[Stored items]
---
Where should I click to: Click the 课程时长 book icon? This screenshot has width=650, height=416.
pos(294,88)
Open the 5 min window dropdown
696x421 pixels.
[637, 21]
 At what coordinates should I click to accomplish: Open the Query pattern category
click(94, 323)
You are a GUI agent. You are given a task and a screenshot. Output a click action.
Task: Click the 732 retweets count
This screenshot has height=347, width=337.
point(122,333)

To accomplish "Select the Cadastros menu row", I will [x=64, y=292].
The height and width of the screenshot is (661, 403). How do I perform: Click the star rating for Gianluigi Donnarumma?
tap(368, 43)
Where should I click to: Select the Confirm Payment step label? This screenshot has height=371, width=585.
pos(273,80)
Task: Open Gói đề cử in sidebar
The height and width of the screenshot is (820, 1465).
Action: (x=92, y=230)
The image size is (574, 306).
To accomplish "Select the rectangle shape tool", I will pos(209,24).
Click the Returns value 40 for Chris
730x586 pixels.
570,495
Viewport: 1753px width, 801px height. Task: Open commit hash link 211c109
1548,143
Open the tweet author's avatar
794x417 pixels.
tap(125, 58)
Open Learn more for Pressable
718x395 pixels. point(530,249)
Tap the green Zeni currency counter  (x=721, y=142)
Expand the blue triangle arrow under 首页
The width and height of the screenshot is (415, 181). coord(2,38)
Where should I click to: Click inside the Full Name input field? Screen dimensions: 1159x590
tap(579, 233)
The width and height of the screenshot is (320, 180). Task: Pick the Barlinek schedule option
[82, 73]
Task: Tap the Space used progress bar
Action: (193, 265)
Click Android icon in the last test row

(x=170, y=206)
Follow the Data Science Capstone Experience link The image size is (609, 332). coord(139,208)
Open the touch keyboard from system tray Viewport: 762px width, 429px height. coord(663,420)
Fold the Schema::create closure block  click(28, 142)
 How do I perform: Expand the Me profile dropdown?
---
After reading the entries, reproduce every one of them exactly.

[Solution to the problem]
Where should I click to: Click the 课程时长 book icon? This screenshot has width=650, height=416.
pos(294,88)
Open the 5 min window dropdown
696x421 pixels.
[637, 21]
 At what coordinates should I click to accomplish: Open the Query pattern category
click(94, 323)
You are a GUI agent. You are given a task and a screenshot. Output a click action.
Task: Click the 732 retweets count
This screenshot has height=347, width=337.
point(122,333)

To accomplish "Select the Cadastros menu row", I will [x=64, y=292].
The height and width of the screenshot is (661, 403). How do I perform: Click the star rating for Gianluigi Donnarumma?
tap(368, 43)
Where should I click to: Select the Confirm Payment step label? This screenshot has height=371, width=585.
pos(273,80)
Task: Open Gói đề cử in sidebar
The height and width of the screenshot is (820, 1465).
Action: (x=92, y=230)
The image size is (574, 306).
To accomplish "Select the rectangle shape tool", I will pos(209,24).
Click the Returns value 40 for Chris
730x586 pixels.
570,495
Viewport: 1753px width, 801px height. Task: Open commit hash link 211c109
1548,143
Open the tweet author's avatar
794x417 pixels.
tap(125, 58)
Open Learn more for Pressable
718x395 pixels. point(530,249)
Tap the green Zeni currency counter  (x=721, y=142)
Expand the blue triangle arrow under 首页
The width and height of the screenshot is (415, 181). coord(2,38)
Where should I click to: Click inside the Full Name input field? Screen dimensions: 1159x590
tap(579, 233)
The width and height of the screenshot is (320, 180). Task: Pick the Barlinek schedule option
[82, 73]
Task: Tap the Space used progress bar
Action: (193, 265)
Click Android icon in the last test row

(x=170, y=206)
Follow the Data Science Capstone Experience link The image size is (609, 332). coord(139,208)
Open the touch keyboard from system tray Viewport: 762px width, 429px height. coord(663,420)
Fold the Schema::create closure block  click(28, 142)
 How do I perform: Expand the Me profile dropdown?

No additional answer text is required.